I think I'll wait 'till the Now That's What I Call Music! condensed version comes out.
posted by designbot at 10:31 AM on March 13, 2008 [1 favorite]


I imagine most most people outside of the Guardians regular readership (and maybe a few inside) won't view the whole list. They'll just do what I did, and search for their favorite albums, and, not finding them, give it a resounding "meh."

Maybe. But it depends if you want to use a list like this as a means of confirmation or one of discovery. One reason why I posted this is because I have spent a couple of hours reading through some of the sections and then plugging the details of stuff that sounded interesting into LastFM where I can sample most of what they mention.

I also like the way that they include a refreshing number of thoroughly uncool artists (Status Quo and Cilla Black to name two) amongst the standard cult suspects.
posted by rongorongo at 10:32 AM on March 13, 2008


They forgot the Eels. I demand an explanation.
posted by owtytrof at 10:34 AM on March 13, 2008


MetaFilter: Your Daily Dose Of Guardian Top-Something Lists
posted by matteo at 10:37 AM on March 13, 2008 [1 favorite]


I should note that the list I posted begins with their 100 best albums and 100 other best albums (which appears to have 102 albums on it) which gives everyone a couple other things to fight/bitch about.
posted by Nabubrush at 10:39 AM on March 13, 2008


"They're not the "best" albums...they're albums you should hear before you die. In other words, they're the albums the non-fan or casual fan probably hasn't heard yet...but should."

Well, no. If it's going to be the one album you hear from a band, it should damn well be the best album.

Aside from that, this has all the faults of lists compiled by committees, and my personal taxonomy does not count best-ofs as proper albums, which they seem to.

That and, c'mon, no, you really should hear Slippery When Wet at least once in your life. I don't want to be the Chuck Eddy of the thread, but that's a lot more worthy than some of the thin Brit bullshit. There's also the pervasive over-rating of recent albums; Lilly Allen's nice, but not a MUST HEAR.
posted by klangklangston at 10:41 AM on March 13, 2008


Then they toss a coin to decide whether to use the generally reputed best album, or something left of centre; just to keep the list a bit unpredictable & controversial.

There seems to be a LOT of "eccentric" album choices here -- bands you'd expect to see, but matched with non-representative records -- presumably so that the list can show you how much cooler than you it is.
posted by kittens for breakfast at 10:45 AM on March 13, 2008


And man, their jazz stays on canon side, except when they're undercutting better albums (like the Art Ensemble entry) for more trad shit.
posted by klangklangston at 10:47 AM on March 13, 2008


"There seems to be a LOT of "eccentric" album choices here -- bands you'd expect to see, but matched with non-representative records -- presumably so that the list can show you how much cooler than you it is."

Yeah, but they still tend toward the safe choices. Like, Odessa by the Beegees is a "psych" overlooked "classic" with, like, one good song and a buncha soft mush. It's sub-Zombies crap. But they didn't want to go with the superior soundtrack to Saturday Night Fever, because it's what everyone knows from them, despite it being the best thing they did.

Like I mentioned before with the committees, it's pretty clear on which entries the rockists won and which entries were consolations to the popists.
------------------------------------------------------------
TASK 1: Give every distinct username credited with a post in the comment thread, counting each only once.
TASK 2: In the comment thread, which two artists does rongorongo name as examples of thoroughly uncool artists on the list?

PROVIDED DATA:
------------------------------------------------------------
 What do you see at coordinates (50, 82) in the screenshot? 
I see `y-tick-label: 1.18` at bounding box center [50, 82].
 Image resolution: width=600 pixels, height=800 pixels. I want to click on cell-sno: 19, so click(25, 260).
------------------------------------------------------------
YOUR SOLUTION 1: designbot, rongorongo, owtytrof, matteo, Nabubrush, klangklangston, kittens for breakfast

YOUR SOLUTION 2: Status Quo and Cilla Black.